- _Short task_:
Revise the lines below, replacing "Where should I click to" with "Where do I click to" at every occurrence and leaving everything else unchanged.

--------

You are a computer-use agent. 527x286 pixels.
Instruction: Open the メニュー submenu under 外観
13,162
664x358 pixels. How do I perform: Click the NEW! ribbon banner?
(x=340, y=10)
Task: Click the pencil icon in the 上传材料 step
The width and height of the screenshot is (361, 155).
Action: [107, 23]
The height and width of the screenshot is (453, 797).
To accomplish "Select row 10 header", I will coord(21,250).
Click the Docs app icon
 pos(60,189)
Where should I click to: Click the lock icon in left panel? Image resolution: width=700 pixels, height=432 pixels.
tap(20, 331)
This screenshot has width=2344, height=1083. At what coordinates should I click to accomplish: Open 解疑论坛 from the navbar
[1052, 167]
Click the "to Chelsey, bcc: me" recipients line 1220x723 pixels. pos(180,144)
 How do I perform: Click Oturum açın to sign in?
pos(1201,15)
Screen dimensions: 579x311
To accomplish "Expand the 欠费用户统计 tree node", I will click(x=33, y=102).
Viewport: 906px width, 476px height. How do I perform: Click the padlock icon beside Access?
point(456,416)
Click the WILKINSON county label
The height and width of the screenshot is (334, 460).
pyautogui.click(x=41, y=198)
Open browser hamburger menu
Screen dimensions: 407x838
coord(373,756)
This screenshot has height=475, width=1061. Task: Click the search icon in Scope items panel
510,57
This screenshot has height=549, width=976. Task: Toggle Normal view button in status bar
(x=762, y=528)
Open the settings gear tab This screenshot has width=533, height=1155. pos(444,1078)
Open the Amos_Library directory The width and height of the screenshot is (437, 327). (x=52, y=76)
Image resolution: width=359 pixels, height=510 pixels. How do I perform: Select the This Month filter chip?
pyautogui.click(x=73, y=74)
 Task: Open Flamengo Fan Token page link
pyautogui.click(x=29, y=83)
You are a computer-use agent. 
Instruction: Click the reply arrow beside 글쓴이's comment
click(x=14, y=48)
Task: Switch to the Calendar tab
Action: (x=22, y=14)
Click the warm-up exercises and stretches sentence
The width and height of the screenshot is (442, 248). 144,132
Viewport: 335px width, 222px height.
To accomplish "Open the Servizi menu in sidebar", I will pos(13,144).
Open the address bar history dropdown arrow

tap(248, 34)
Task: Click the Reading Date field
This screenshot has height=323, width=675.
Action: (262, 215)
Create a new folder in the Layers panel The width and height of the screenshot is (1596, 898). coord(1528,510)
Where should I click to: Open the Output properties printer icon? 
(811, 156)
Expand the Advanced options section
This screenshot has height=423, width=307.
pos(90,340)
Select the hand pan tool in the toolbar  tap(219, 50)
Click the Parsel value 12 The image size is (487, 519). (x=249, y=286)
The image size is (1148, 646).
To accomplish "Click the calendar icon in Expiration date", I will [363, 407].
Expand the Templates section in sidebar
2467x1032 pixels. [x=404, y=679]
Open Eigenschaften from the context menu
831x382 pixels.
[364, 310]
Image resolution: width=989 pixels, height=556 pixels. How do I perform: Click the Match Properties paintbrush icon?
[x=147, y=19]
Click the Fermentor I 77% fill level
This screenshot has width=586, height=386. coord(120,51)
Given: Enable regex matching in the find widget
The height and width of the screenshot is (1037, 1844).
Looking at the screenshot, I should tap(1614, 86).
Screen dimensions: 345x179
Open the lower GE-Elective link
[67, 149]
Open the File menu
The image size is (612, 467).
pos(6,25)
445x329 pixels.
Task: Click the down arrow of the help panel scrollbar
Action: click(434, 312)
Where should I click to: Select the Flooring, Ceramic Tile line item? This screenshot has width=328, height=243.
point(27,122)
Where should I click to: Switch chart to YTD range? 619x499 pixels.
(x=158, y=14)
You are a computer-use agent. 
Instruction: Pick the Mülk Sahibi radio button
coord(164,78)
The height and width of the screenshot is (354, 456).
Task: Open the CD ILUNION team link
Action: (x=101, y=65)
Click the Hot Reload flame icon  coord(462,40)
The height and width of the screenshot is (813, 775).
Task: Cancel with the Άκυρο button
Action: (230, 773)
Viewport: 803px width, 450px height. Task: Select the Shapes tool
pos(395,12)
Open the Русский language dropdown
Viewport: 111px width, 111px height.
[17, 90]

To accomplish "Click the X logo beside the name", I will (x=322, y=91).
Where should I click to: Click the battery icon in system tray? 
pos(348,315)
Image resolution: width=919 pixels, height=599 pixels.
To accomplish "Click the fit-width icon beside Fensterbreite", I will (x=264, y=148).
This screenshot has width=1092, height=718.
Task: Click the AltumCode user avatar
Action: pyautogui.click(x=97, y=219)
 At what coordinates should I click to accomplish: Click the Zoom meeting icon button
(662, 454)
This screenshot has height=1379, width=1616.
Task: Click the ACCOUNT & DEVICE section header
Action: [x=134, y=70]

--------

- _Solution for this exercise_:
You are a computer-use agent. 527x286 pixels.
Instruction: Open the メニュー submenu under 外観
13,162
664x358 pixels. How do I perform: Click the NEW! ribbon banner?
(x=340, y=10)
Task: Click the pencil icon in the 上传材料 step
The width and height of the screenshot is (361, 155).
Action: [107, 23]
The height and width of the screenshot is (453, 797).
To accomplish "Select row 10 header", I will coord(21,250).
Click the Docs app icon
 pos(60,189)
Where do I click to: Click the lock icon in left panel? Image resolution: width=700 pixels, height=432 pixels.
tap(20, 331)
This screenshot has width=2344, height=1083. At what coordinates should I click to accomplish: Open 解疑论坛 from the navbar
[1052, 167]
Click the "to Chelsey, bcc: me" recipients line 1220x723 pixels. pos(180,144)
 How do I perform: Click Oturum açın to sign in?
pos(1201,15)
Screen dimensions: 579x311
To accomplish "Expand the 欠费用户统计 tree node", I will click(x=33, y=102).
Viewport: 906px width, 476px height. How do I perform: Click the padlock icon beside Access?
point(456,416)
Click the WILKINSON county label
The height and width of the screenshot is (334, 460).
pyautogui.click(x=41, y=198)
Open browser hamburger menu
Screen dimensions: 407x838
coord(373,756)
This screenshot has height=475, width=1061. Task: Click the search icon in Scope items panel
510,57
This screenshot has height=549, width=976. Task: Toggle Normal view button in status bar
(x=762, y=528)
Open the settings gear tab This screenshot has width=533, height=1155. pos(444,1078)
Open the Amos_Library directory The width and height of the screenshot is (437, 327). (x=52, y=76)
Image resolution: width=359 pixels, height=510 pixels. How do I perform: Select the This Month filter chip?
pyautogui.click(x=73, y=74)
 Task: Open Flamengo Fan Token page link
pyautogui.click(x=29, y=83)
You are a computer-use agent. 
Instruction: Click the reply arrow beside 글쓴이's comment
click(x=14, y=48)
Task: Switch to the Calendar tab
Action: (x=22, y=14)
Click the warm-up exercises and stretches sentence
The width and height of the screenshot is (442, 248). 144,132
Viewport: 335px width, 222px height.
To accomplish "Open the Servizi menu in sidebar", I will pos(13,144).
Open the address bar history dropdown arrow

tap(248, 34)
Task: Click the Reading Date field
This screenshot has height=323, width=675.
Action: (262, 215)
Create a new folder in the Layers panel The width and height of the screenshot is (1596, 898). coord(1528,510)
Where do I click to: Open the Output properties printer icon? 
(811, 156)
Expand the Advanced options section
This screenshot has height=423, width=307.
pos(90,340)
Select the hand pan tool in the toolbar  tap(219, 50)
Click the Parsel value 12 The image size is (487, 519). (x=249, y=286)
The image size is (1148, 646).
To accomplish "Click the calendar icon in Expiration date", I will [363, 407].
Expand the Templates section in sidebar
2467x1032 pixels. [x=404, y=679]
Open Eigenschaften from the context menu
831x382 pixels.
[364, 310]
Image resolution: width=989 pixels, height=556 pixels. How do I perform: Click the Match Properties paintbrush icon?
[x=147, y=19]
Click the Fermentor I 77% fill level
This screenshot has width=586, height=386. coord(120,51)
Given: Enable regex matching in the find widget
The height and width of the screenshot is (1037, 1844).
Looking at the screenshot, I should tap(1614, 86).
Screen dimensions: 345x179
Open the lower GE-Elective link
[67, 149]
Open the File menu
The image size is (612, 467).
pos(6,25)
445x329 pixels.
Task: Click the down arrow of the help panel scrollbar
Action: click(434, 312)
Where do I click to: Select the Flooring, Ceramic Tile line item? This screenshot has width=328, height=243.
point(27,122)
Where do I click to: Switch chart to YTD range? 619x499 pixels.
(x=158, y=14)
You are a computer-use agent. 
Instruction: Pick the Mülk Sahibi radio button
coord(164,78)
The height and width of the screenshot is (354, 456).
Task: Open the CD ILUNION team link
Action: (x=101, y=65)
Click the Hot Reload flame icon  coord(462,40)
The height and width of the screenshot is (813, 775).
Task: Cancel with the Άκυρο button
Action: (230, 773)
Viewport: 803px width, 450px height. Task: Select the Shapes tool
pos(395,12)
Open the Русский language dropdown
Viewport: 111px width, 111px height.
[17, 90]

To accomplish "Click the X logo beside the name", I will (x=322, y=91).
Where do I click to: Click the battery icon in system tray? 
pos(348,315)
Image resolution: width=919 pixels, height=599 pixels.
To accomplish "Click the fit-width icon beside Fensterbreite", I will (x=264, y=148).
This screenshot has width=1092, height=718.
Task: Click the AltumCode user avatar
Action: pyautogui.click(x=97, y=219)
 At what coordinates should I click to accomplish: Click the Zoom meeting icon button
(662, 454)
This screenshot has height=1379, width=1616.
Task: Click the ACCOUNT & DEVICE section header
Action: [x=134, y=70]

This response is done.